Fiondella, who died at the age of 82 in 2008, was a sailor, an actor, a competitive hot-air balloonist, a deep-sea treasure hunter, a desert archaeologist, a chick magnet and, above all, the proprietor of “a classy joint,” which, according to his daughter and current Chez Jay co-owner, Anita Fiondella Eck, is how he always described the restaurant he named after Chez Joey, from his close friend Frank Sinatra’s film Pal Joey. (Gerleman says there are credible rumors that Dos Equis’ Most Interesting Man in the World was based on Jay.)

Credit: Star Foreman

Credit: Star Foreman

With affordable, succulent steak and seafood, Chez Jay’s chow is way too good to limit its classification to that of “dive bar.” But to aficionados of such spaces, it’s the Platonic ideal. There’s a bucket of sawdust by the door that gets strewn around the floor, and when a 60-something regular strolls in for a brunch beer on Saturday, the bartender instinctively pours her “a tiny Heinie” (i.e., a schooner of Heineken). The playlist starts with Ol’ Blue Eyes and ends with the Ford administration, while a porthole or two is all there are for windows. And the coffee’s the way it is for a reason.

“Back in the day, the joke around Jay’s was we had terrible coffee,” Gerleman says. “Someone asked Jay why that was and he said, ‘I only got 10 tables; I don’t want people sticking around after their dinner.’”

Still, quips Later, “There are probably people who haven’t seen the outside of Chez Jay in about 50 years.”

A Santa Monica lifer who listed his age as “timeless” in a recent candidate profile for a failed City Council run, Later was a skater who left home at the age of 13. After rolling through RAND’s grand parking garages, he and his young friends would turn up hungry at Chez Jay’s front door. Fiondella and his mother, Alice, decided it wasn’t appropriate for a bar to be feeding a crew of disheveled teens at the front door, so Alice fed them out back.

“She was a saint to so many people,” Later says of Alice, who was fatally struck by a car while crossing the street in front of the restaurant in 1991.

Surrounded by gleaming glass dwellings and the steel observation decks of Tongva Park, Chez Jay sticks out like a gnarled stump in a stand of pristine redwoods.
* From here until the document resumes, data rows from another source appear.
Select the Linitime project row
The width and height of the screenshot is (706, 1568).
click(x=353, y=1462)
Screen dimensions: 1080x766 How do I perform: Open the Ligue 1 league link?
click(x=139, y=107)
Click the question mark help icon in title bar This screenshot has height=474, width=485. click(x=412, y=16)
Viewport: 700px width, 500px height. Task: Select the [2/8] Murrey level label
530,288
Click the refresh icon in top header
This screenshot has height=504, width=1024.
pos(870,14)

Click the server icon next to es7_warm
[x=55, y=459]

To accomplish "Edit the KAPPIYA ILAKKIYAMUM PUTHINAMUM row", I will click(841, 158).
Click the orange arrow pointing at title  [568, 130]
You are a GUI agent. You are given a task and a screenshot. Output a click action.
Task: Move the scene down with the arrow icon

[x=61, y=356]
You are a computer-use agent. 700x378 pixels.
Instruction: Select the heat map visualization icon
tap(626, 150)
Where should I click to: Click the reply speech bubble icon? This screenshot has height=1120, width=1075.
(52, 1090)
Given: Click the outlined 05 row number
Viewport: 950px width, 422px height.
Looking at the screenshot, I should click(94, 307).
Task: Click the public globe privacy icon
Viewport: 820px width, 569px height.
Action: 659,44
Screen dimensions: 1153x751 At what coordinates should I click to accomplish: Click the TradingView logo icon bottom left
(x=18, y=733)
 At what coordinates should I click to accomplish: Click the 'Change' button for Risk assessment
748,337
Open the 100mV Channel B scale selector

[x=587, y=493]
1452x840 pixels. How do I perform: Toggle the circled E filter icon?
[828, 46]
But as the testimony of Later and others attests, the Ocean Boulevard landmark serves a rather familiar purpose — that of community center, albeit one with several tap handles — for a building situated next to a public park.

“A bumblebee shouldn’t fly,” but it does, Gerleman observes. “Jay’s should not be around for 50 years, but it is. I have people come in that are third-generation — their grandparents went on their first date there, their parents went on their first date there, and they went on their first date there. And now they’re engaged.”